» Data shown
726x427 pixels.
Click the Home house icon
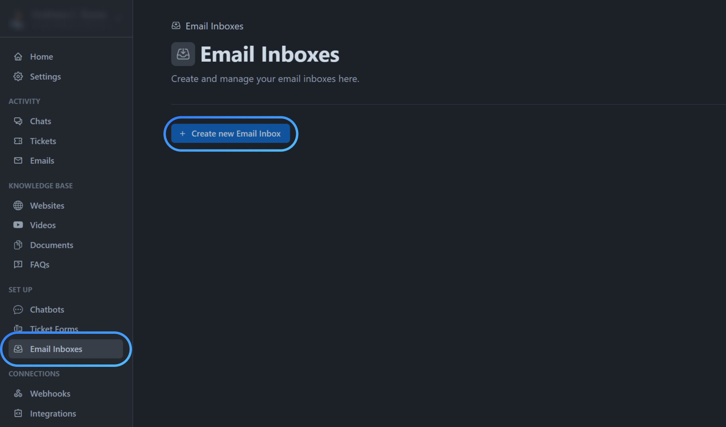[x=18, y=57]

---

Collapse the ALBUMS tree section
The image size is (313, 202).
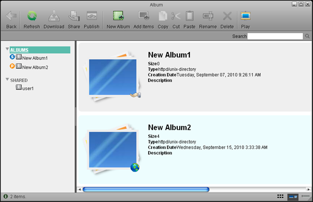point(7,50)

--

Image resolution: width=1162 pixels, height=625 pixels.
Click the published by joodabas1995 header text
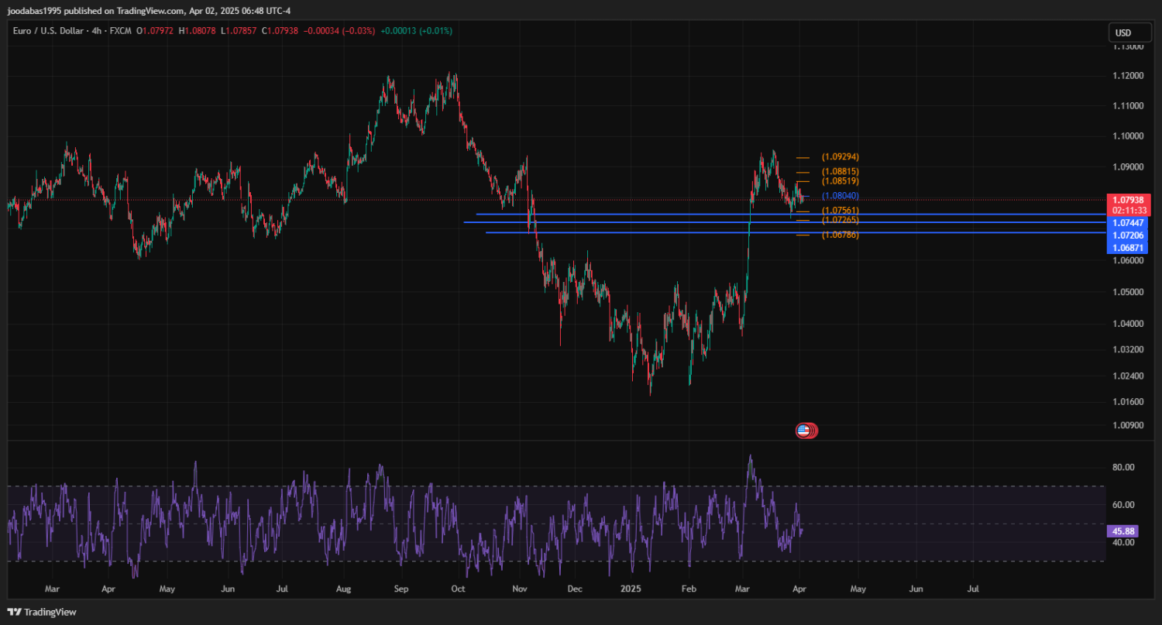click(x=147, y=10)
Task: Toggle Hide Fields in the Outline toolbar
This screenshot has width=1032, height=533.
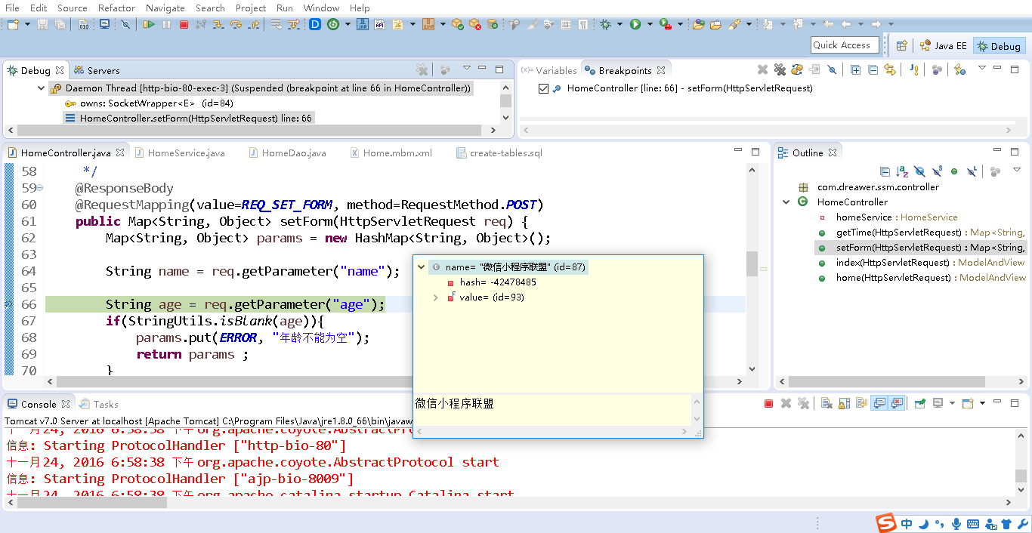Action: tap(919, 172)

» Your instructions
Only the number is needed: please work out how many lines in the data contain the string "pixels".

» Expected answer
2